Work instructions — All the data below needs to be retyped exactly as shown.

Input —

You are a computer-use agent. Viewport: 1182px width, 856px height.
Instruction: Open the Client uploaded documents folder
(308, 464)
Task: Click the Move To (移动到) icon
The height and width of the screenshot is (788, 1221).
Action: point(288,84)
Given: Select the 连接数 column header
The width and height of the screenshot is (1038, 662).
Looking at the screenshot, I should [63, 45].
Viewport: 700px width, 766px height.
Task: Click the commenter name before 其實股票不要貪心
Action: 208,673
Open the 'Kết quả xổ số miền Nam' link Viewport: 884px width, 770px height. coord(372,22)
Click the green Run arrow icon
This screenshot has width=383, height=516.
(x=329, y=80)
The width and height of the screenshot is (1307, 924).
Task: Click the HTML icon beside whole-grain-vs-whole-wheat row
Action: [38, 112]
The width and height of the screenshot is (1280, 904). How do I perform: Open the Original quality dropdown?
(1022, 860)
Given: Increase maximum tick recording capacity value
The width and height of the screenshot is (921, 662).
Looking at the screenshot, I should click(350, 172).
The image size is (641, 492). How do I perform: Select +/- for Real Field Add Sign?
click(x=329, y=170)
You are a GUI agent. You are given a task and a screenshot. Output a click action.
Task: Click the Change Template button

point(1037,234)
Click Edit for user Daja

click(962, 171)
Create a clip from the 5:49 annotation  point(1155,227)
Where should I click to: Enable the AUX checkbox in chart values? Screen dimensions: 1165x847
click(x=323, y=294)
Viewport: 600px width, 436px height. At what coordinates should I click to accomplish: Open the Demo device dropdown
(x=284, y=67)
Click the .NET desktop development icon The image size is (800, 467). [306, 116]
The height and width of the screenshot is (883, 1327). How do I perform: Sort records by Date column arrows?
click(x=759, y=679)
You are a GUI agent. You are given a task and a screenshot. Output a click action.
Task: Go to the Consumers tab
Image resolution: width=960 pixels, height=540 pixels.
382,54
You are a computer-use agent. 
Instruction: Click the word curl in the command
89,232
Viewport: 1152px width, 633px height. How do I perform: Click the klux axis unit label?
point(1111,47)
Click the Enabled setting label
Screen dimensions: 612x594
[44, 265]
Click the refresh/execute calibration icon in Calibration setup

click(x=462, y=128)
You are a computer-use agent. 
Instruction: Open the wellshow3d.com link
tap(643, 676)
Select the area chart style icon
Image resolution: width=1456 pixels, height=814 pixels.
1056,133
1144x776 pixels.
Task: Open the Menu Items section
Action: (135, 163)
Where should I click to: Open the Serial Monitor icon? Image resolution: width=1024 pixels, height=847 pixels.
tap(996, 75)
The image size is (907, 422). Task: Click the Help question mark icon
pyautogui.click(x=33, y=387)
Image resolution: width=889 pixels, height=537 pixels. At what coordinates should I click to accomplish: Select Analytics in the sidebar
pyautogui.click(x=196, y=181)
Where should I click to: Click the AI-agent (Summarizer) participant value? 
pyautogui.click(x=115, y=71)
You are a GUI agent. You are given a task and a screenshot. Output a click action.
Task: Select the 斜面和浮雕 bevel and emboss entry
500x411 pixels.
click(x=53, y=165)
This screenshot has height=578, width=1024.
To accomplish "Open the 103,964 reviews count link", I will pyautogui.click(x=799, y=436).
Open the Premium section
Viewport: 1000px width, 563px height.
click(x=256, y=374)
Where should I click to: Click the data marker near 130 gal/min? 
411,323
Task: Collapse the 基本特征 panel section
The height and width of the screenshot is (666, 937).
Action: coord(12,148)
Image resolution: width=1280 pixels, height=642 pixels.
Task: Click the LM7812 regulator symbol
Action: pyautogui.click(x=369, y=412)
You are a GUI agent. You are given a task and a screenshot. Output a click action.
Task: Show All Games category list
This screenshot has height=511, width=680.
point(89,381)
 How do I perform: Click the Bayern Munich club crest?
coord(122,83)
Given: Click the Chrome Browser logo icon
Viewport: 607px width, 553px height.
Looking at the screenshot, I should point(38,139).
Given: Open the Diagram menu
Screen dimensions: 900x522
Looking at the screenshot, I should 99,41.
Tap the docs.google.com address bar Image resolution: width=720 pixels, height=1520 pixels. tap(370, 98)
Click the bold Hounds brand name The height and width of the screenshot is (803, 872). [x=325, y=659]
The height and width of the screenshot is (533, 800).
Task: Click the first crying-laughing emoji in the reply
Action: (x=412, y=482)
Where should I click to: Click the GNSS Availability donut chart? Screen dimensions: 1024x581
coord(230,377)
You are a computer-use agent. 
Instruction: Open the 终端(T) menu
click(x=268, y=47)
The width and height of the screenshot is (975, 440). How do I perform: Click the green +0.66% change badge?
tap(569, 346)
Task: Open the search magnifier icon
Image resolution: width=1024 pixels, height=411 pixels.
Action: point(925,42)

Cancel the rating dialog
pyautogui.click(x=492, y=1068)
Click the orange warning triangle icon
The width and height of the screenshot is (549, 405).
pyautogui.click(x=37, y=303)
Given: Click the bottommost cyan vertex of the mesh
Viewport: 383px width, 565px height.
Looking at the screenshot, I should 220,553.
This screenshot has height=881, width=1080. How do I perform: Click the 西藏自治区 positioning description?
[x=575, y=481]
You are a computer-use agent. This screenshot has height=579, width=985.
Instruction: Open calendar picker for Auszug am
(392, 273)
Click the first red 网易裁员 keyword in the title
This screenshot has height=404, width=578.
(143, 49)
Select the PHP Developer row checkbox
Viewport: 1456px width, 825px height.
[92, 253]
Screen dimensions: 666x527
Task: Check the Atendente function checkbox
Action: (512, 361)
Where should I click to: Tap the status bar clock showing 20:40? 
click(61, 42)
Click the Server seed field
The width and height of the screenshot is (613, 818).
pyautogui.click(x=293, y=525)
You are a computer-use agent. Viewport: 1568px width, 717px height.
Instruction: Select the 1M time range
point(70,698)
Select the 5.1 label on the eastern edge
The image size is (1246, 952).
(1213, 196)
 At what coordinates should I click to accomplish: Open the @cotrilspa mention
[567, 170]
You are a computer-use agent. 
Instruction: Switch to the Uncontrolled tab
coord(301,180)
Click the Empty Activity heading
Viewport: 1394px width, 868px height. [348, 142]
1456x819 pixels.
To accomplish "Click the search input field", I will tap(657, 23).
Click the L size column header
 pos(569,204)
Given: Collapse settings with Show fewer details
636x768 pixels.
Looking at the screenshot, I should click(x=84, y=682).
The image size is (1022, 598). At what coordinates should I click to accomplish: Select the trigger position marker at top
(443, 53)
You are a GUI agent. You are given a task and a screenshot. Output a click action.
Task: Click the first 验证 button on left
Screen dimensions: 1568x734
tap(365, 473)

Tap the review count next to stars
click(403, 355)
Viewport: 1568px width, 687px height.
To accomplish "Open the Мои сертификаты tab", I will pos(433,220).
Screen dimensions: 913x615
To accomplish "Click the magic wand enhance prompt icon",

Task solution —
You are a computer-use agent. Viewport: 1182px width, 856px height.
Instruction: Open the Client uploaded documents folder
(308, 464)
Task: Click the Move To (移动到) icon
The height and width of the screenshot is (788, 1221).
Action: point(288,84)
Given: Select the 连接数 column header
The width and height of the screenshot is (1038, 662).
Looking at the screenshot, I should [63, 45].
Viewport: 700px width, 766px height.
Task: Click the commenter name before 其實股票不要貪心
Action: 208,673
Open the 'Kết quả xổ số miền Nam' link Viewport: 884px width, 770px height. coord(372,22)
Click the green Run arrow icon
This screenshot has width=383, height=516.
(x=329, y=80)
The width and height of the screenshot is (1307, 924).
Task: Click the HTML icon beside whole-grain-vs-whole-wheat row
Action: [38, 112]
The width and height of the screenshot is (1280, 904). How do I perform: Open the Original quality dropdown?
(1022, 860)
Given: Increase maximum tick recording capacity value
The width and height of the screenshot is (921, 662).
Looking at the screenshot, I should click(350, 172).
The image size is (641, 492). How do I perform: Select +/- for Real Field Add Sign?
click(x=329, y=170)
You are a GUI agent. You are given a task and a screenshot. Output a click action.
Task: Click the Change Template button

point(1037,234)
Click Edit for user Daja

click(962, 171)
Create a clip from the 5:49 annotation  point(1155,227)
Where should I click to: Enable the AUX checkbox in chart values? Screen dimensions: 1165x847
click(x=323, y=294)
Viewport: 600px width, 436px height. At what coordinates should I click to accomplish: Open the Demo device dropdown
(x=284, y=67)
Click the .NET desktop development icon The image size is (800, 467). [306, 116]
The height and width of the screenshot is (883, 1327). How do I perform: Sort records by Date column arrows?
click(x=759, y=679)
You are a GUI agent. You are given a task and a screenshot. Output a click action.
Task: Go to the Consumers tab
Image resolution: width=960 pixels, height=540 pixels.
382,54
You are a computer-use agent. 
Instruction: Click the word curl in the command
89,232
Viewport: 1152px width, 633px height. How do I perform: Click the klux axis unit label?
point(1111,47)
Click the Enabled setting label
Screen dimensions: 612x594
[44, 265]
Click the refresh/execute calibration icon in Calibration setup

click(x=462, y=128)
You are a computer-use agent. 
Instruction: Open the wellshow3d.com link
tap(643, 676)
Select the area chart style icon
Image resolution: width=1456 pixels, height=814 pixels.
1056,133
1144x776 pixels.
Task: Open the Menu Items section
Action: (135, 163)
Where should I click to: Open the Serial Monitor icon? Image resolution: width=1024 pixels, height=847 pixels.
tap(996, 75)
The image size is (907, 422). Task: Click the Help question mark icon
pyautogui.click(x=33, y=387)
Image resolution: width=889 pixels, height=537 pixels. At what coordinates should I click to accomplish: Select Analytics in the sidebar
pyautogui.click(x=196, y=181)
Where should I click to: Click the AI-agent (Summarizer) participant value? 
pyautogui.click(x=115, y=71)
You are a GUI agent. You are given a task and a screenshot. Output a click action.
Task: Select the 斜面和浮雕 bevel and emboss entry
500x411 pixels.
click(x=53, y=165)
This screenshot has height=578, width=1024.
To accomplish "Open the 103,964 reviews count link", I will pyautogui.click(x=799, y=436).
Open the Premium section
Viewport: 1000px width, 563px height.
click(x=256, y=374)
Where should I click to: Click the data marker near 130 gal/min? 
411,323
Task: Collapse the 基本特征 panel section
The height and width of the screenshot is (666, 937).
Action: coord(12,148)
Image resolution: width=1280 pixels, height=642 pixels.
Task: Click the LM7812 regulator symbol
Action: pyautogui.click(x=369, y=412)
You are a GUI agent. You are given a task and a screenshot. Output a click action.
Task: Show All Games category list
This screenshot has height=511, width=680.
point(89,381)
 How do I perform: Click the Bayern Munich club crest?
coord(122,83)
Given: Click the Chrome Browser logo icon
Viewport: 607px width, 553px height.
Looking at the screenshot, I should point(38,139).
Given: Open the Diagram menu
Screen dimensions: 900x522
Looking at the screenshot, I should 99,41.
Tap the docs.google.com address bar Image resolution: width=720 pixels, height=1520 pixels. tap(370, 98)
Click the bold Hounds brand name The height and width of the screenshot is (803, 872). [x=325, y=659]
The height and width of the screenshot is (533, 800).
Task: Click the first crying-laughing emoji in the reply
Action: (x=412, y=482)
Where should I click to: Click the GNSS Availability donut chart? Screen dimensions: 1024x581
coord(230,377)
You are a computer-use agent. 
Instruction: Open the 终端(T) menu
click(x=268, y=47)
The width and height of the screenshot is (975, 440). How do I perform: Click the green +0.66% change badge?
tap(569, 346)
Task: Open the search magnifier icon
Image resolution: width=1024 pixels, height=411 pixels.
Action: point(925,42)

Cancel the rating dialog
pyautogui.click(x=492, y=1068)
Click the orange warning triangle icon
The width and height of the screenshot is (549, 405).
pyautogui.click(x=37, y=303)
Given: Click the bottommost cyan vertex of the mesh
Viewport: 383px width, 565px height.
Looking at the screenshot, I should 220,553.
This screenshot has height=881, width=1080. How do I perform: Click the 西藏自治区 positioning description?
[x=575, y=481]
You are a computer-use agent. This screenshot has height=579, width=985.
Instruction: Open calendar picker for Auszug am
(392, 273)
Click the first red 网易裁员 keyword in the title
This screenshot has height=404, width=578.
(143, 49)
Select the PHP Developer row checkbox
Viewport: 1456px width, 825px height.
[92, 253]
Screen dimensions: 666x527
Task: Check the Atendente function checkbox
Action: (512, 361)
Where should I click to: Tap the status bar clock showing 20:40? 
click(61, 42)
Click the Server seed field
The width and height of the screenshot is (613, 818).
pyautogui.click(x=293, y=525)
You are a computer-use agent. Viewport: 1568px width, 717px height.
Instruction: Select the 1M time range
point(70,698)
Select the 5.1 label on the eastern edge
The image size is (1246, 952).
(1213, 196)
 At what coordinates should I click to accomplish: Open the @cotrilspa mention
[567, 170]
You are a computer-use agent. 
Instruction: Switch to the Uncontrolled tab
coord(301,180)
Click the Empty Activity heading
Viewport: 1394px width, 868px height. [348, 142]
1456x819 pixels.
To accomplish "Click the search input field", I will tap(657, 23).
Click the L size column header
 pos(569,204)
Given: Collapse settings with Show fewer details
636x768 pixels.
Looking at the screenshot, I should click(x=84, y=682).
The image size is (1022, 598). At what coordinates should I click to accomplish: Select the trigger position marker at top
(443, 53)
You are a GUI agent. You are given a task and a screenshot. Output a click action.
Task: Click the first 验证 button on left
Screen dimensions: 1568x734
tap(365, 473)

Tap the review count next to stars
click(403, 355)
Viewport: 1568px width, 687px height.
To accomplish "Open the Мои сертификаты tab", I will pos(433,220).
Screen dimensions: 913x615
To accomplish "Click the magic wand enhance prompt icon",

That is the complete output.